Hasard du calendrier ou pas, le député de la 12ème circonscription annonce sa candidature à la Mairie de Poissy, quelques jours seulement après un conseil municipal houleux qui a vu la majorité se fracturer. L’ancien édile constate une « dégradation » de la cité Saint-Louis et fera donc face à son ancienne adjointe et actuelle maire, Sandrine Berno dos Santos.

Quelles raisons vous poussent à vous présenter aux prochaines ­élections municipales ?
Depuis deux ans, il y a ce que j’appelle une dégradation du peuplement de Poissy. Ce n’est pas une question d’origine, de couleur de peau ou de religion, c’est une question d’équilibre social et territorial. On a aujourd’hui des populations qui viennent à Poissy car elles sont éligibles aux logements sociaux et non par envie. Cela créé des grosses difficultés du bien-vivre ensemble, y compris dans les quartiers populaires. Maintenant, à 4 heures du matin, c’est la discothèque à ciel ouvert, on ne peut rien dire sans se faire insulter. Cela entraîne une dégradation du commerce parce que ces populations préfèrent la restauration rapide. La valeur immobilière dégringole aussi. On est sur un cercle vicieux qui est en train de se mettre en place. J’avais alerté Sandrine pour qu’elle soit ­vigilante sur ce sujet.

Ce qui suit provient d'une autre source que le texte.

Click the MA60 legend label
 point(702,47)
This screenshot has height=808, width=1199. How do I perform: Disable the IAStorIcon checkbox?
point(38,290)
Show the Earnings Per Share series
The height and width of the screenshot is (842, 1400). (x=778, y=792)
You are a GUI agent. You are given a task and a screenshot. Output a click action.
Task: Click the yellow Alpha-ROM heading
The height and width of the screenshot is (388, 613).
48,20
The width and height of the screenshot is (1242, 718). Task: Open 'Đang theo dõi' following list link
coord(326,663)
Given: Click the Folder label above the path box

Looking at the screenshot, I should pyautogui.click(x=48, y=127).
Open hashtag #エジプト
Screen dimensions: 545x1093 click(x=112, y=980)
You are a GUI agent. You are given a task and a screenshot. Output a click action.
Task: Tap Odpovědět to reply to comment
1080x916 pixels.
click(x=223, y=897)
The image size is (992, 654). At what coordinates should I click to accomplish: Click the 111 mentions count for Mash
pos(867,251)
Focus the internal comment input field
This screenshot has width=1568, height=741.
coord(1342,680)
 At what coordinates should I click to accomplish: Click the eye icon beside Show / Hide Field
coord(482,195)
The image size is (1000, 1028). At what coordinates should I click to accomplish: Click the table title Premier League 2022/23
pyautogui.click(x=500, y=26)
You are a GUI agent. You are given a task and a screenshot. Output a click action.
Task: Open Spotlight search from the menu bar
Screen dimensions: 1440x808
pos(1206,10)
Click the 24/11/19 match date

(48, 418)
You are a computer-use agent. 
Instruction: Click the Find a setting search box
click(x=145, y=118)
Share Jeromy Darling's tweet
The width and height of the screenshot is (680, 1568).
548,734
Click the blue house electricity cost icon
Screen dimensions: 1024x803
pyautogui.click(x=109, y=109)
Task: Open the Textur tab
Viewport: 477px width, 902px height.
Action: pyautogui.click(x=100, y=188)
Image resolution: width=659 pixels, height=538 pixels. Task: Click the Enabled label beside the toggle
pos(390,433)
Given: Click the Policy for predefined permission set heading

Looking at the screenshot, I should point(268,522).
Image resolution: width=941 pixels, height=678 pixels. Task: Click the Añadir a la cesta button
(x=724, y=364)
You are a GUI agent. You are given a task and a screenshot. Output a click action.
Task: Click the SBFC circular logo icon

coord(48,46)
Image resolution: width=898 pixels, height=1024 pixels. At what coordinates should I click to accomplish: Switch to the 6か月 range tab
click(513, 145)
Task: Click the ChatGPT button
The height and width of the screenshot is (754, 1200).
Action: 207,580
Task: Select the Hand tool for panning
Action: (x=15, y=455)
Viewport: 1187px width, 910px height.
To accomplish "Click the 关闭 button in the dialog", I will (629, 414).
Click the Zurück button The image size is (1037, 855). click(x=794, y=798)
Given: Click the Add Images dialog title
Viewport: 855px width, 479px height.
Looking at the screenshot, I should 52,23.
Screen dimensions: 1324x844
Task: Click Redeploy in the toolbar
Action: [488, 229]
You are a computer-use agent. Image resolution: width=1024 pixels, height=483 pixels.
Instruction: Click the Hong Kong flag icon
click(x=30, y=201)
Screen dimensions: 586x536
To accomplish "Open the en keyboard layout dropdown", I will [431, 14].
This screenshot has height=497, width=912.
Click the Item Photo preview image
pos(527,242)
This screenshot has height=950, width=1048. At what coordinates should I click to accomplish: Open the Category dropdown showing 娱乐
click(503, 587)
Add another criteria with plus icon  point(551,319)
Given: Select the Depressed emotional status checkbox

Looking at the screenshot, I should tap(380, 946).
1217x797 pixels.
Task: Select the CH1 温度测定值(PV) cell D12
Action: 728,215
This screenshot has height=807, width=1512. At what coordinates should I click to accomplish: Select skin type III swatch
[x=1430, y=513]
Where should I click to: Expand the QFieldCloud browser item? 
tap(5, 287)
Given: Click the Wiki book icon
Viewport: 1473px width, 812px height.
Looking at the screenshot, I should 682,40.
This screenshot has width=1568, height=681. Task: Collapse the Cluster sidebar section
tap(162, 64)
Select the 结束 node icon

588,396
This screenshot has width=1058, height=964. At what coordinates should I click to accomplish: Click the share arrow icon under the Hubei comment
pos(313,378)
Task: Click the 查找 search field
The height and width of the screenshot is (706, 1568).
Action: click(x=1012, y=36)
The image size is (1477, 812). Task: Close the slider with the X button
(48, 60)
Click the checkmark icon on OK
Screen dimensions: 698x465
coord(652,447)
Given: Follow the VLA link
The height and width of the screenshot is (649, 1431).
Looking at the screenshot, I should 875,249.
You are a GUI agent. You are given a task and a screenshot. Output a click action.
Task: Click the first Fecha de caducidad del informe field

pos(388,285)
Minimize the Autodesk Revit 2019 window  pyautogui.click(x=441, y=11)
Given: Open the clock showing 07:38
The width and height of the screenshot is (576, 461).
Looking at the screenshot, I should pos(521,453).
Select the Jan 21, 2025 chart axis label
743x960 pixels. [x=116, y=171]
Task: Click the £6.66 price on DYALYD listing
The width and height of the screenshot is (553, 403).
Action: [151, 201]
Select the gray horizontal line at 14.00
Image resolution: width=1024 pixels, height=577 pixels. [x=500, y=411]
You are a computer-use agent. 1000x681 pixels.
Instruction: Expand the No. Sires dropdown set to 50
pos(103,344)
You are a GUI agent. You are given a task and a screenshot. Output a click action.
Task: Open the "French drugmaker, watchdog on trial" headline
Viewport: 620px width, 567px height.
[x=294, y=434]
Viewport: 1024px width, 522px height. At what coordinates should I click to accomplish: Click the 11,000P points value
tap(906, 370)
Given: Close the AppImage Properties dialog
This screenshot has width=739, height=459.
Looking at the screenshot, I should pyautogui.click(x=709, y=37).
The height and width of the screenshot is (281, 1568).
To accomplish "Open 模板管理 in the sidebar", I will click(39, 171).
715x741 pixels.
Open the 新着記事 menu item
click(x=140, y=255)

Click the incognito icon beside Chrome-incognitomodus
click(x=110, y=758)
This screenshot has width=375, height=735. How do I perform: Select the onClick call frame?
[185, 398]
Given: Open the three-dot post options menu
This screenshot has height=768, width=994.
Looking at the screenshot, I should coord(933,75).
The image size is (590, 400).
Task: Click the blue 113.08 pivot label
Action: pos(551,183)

Votre rôle de député vous a-t-il lassé ?
J’aime beaucoup mon poste de député. Je suis ravi, par exemple, d’avoir modestement permis aux « puff » d’être interdites en France, d’avoir participé à la création de l’homicide routier et d’avoir été rapporteur de texte sur les rapatriés d’Indochine… Mais on ne tourne pas le dos à la ville de sa vie quand celle-ci est dans une situation compliquée.

En 2022, y avait-il un pacte lors de la passation de pouvoir avec ­Sandrine Berno dos Santos ?
Volontairement, je ne suis pas resté au conseil municipal pour permettre à Sandrine de faire ce qu’elle avait à faire. Dans ce contrat de confiance-là, je n’avais pas vocation à revenir. ­Toutefois, ce n’était pas un chèque en blanc.

Quel est votre projet pour 2026 ?
J’aimerais créer un pôle santé sur des sujets importants comme la santé mentale, les maladies dégénératives et la ménopause. La municipalité servira de porte d’entrée. Concernant l’éducation, j’aimerai raser le centre Vanpoulle qui a été incendié afin de le reconstruire. Il sera conventionné avec le futur collège de l’éco-quartier Rouget de l’Isle. Des projets immobiliers vont également être gelés et suspendus. Nous avons suffisamment construit et les autorisations seront chirurgicales. Tout cela ­permettra de bâtir le Poissy de 2035.

On vous accuse de bordéliser le conseil municipal et d’être à l’origine de la scission de la majorité…
C’est un signe de bonne santé. En 2011, l’opposition de gauche m’accusait de tous les maux, nous avons fait 62 %. On a dit que j’étais derrière la candidature de Fatiha El Masaoudi, ce qui est très dégradant pour elle. Elle avait réalisé un très bon mandat entre 2014 et 2022 et n’a besoin de personne pour s’engager. Je pense que le jeu qui consiste à envoyer toutes les responsabilités sur un même homme, systématiquement pour tout et n’importe quoi, ce n’est pas le bon filon. Néanmoins, j’ai une part de responsabilité dans la fracture de l’équipe municipale car je les ai tous choisis.

Ces dissidents vont-ils vous ­rejoindre ?
Tout le monde est le bienvenu. Il y aura des visages nouveaux et surtout compétents avec comme qualité principale l’envie de travailler pour Poissy. Je donnerai la composition d’équipe quand le projet collaboratif vu avec l’ensemble des habitants sera défini. Le fond doit venir avant la forme.

Votre condamnation pour prise illégale d’intérêts ne risque-t-elle pas de fragiliser la confiance des Pisciacais à votre égard ?
J’assume complètement d’avoir promu un collègue parce que c’était le meilleur dans ses compétences. Et ni le contrôle de légalité, ni le conseil municipal, ni le Préfet n’y ont vu une quelconque difficulté. On lui doit, en partie, l’arrivée du PSG. Il n’y a pas d’enrichissement personnel et aucun favoritisme. Actuellement, un sondage IFOP me place en tête à 35 % au premier tour. Madame le maire n’arrive qu’en troisième position derrière la gauche. Il y a également eu « l’appel des 100 » qui représente en réalité plus de 350 personnes. Je ne suis pas derrière chaque Pisciacais qui s’exprime avec un ­pistolet sur la tempe.